Ickes Selected as Comic Book Challenge Winner
Ickes, center, was selected as winner of the CCTS Science Communication Comic Book Challenge. She is joined by Joel Thompson, PhD, research development director, and Bryan Sanders, marketing assistant and illustrator.
Lexington, Ky. (Jan. 10, 2020) – The Center for Clinical and Translational Science has chosen a research paper by Melinda Ickes, PhD, as the winner of its first Science Communication Comic Book Challenge. Ickes’ paper “Prevalence and reasons for Juul use among college students”, which was published in the American Journal of College Health, will come alive in a comic book illustrated by CCTS marketing assistant Bryan Sanders, who has a background in comic illustration. The study was the first to investigate Juul prevalence and use among college students.
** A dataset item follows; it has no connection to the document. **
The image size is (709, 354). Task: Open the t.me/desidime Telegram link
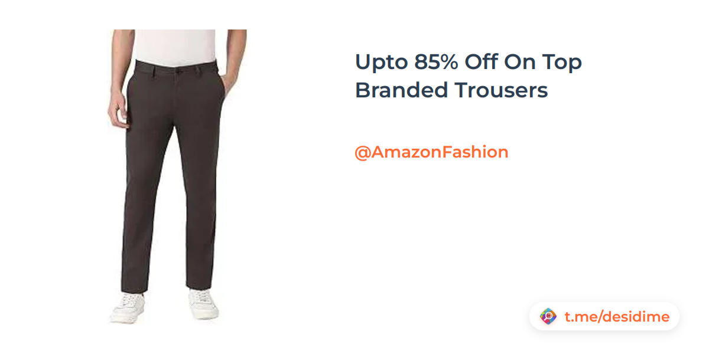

Joel Thompson, PhD, research development director for the CCTS, launched the comic book challenge after seeing examples of illustration used to convey data or disseminate scientific information to non-scientific audiences, including an illustrated consent form for patients undergoing angiographies.
“We need to speak to audiences in the way they need to receive information, which is not necessarily how we usually say it,” Thompson said. “Illustration has always been part of the scientific world—look at every science or medical textbook. But with the comic book project, we’re going from a single illustration to fully illustrated story.”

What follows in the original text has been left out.